# YOUR OBJECTIVE
If a record below holds a picture, leave the picture out and copy the rest exactly.

# MATERIAL PROVIDED
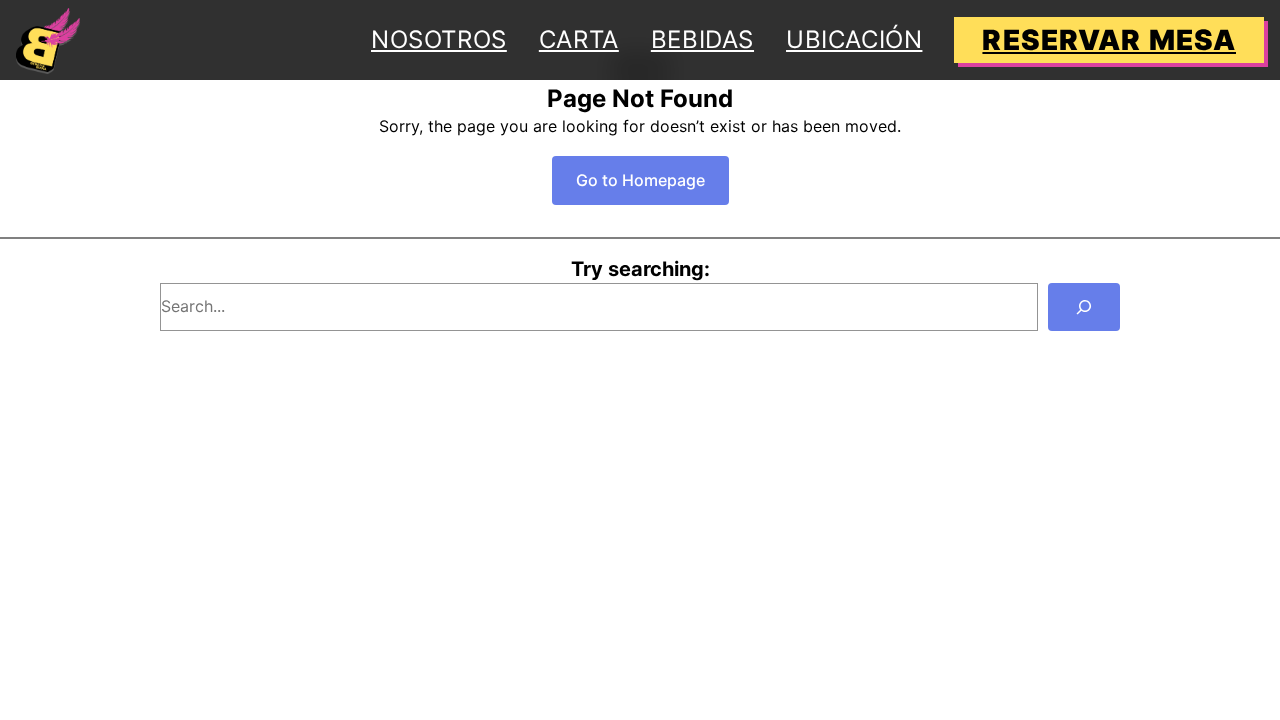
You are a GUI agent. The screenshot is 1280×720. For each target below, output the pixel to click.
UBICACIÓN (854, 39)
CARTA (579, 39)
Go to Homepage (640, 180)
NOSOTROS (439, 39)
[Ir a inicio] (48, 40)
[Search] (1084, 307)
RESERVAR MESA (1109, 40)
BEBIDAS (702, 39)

# PROBLEM SOLUTION
You are a GUI agent. The screenshot is 1280×720. For each target below, output the pixel to click.
UBICACIÓN (854, 39)
CARTA (579, 39)
Go to Homepage (640, 180)
NOSOTROS (439, 39)
[Ir a inicio] (48, 40)
[Search] (1084, 307)
RESERVAR MESA (1109, 40)
BEBIDAS (702, 39)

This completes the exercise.